◆ **EXERCISE AIM**
Convert the lines of the items, beginning at the line that contains "You are a GUI" and stopping after the line that contains "Image resolution: width=567", into a JSON list of strings with one string per line and blank lines left out.

◆ **EXTRACTED RECORDS**
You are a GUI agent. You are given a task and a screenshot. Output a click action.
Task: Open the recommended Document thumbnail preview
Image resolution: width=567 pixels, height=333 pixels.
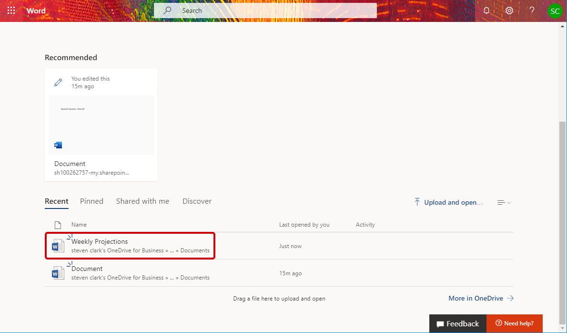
...
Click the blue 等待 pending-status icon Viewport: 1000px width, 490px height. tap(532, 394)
* * *
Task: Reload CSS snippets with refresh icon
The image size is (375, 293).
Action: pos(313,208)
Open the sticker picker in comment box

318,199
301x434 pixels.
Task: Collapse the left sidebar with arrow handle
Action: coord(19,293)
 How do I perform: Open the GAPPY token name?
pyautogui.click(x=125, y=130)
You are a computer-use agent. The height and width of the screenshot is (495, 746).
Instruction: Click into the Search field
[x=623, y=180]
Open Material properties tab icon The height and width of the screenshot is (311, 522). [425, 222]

◆ **WRITTEN SOLUTION**
[
  "You are a GUI agent. You are given a task and a screenshot. Output a click action.",
  "Task: Open the recommended Document thumbnail preview",
  "Image resolution: width=567 pixels, height=333 pixels."
]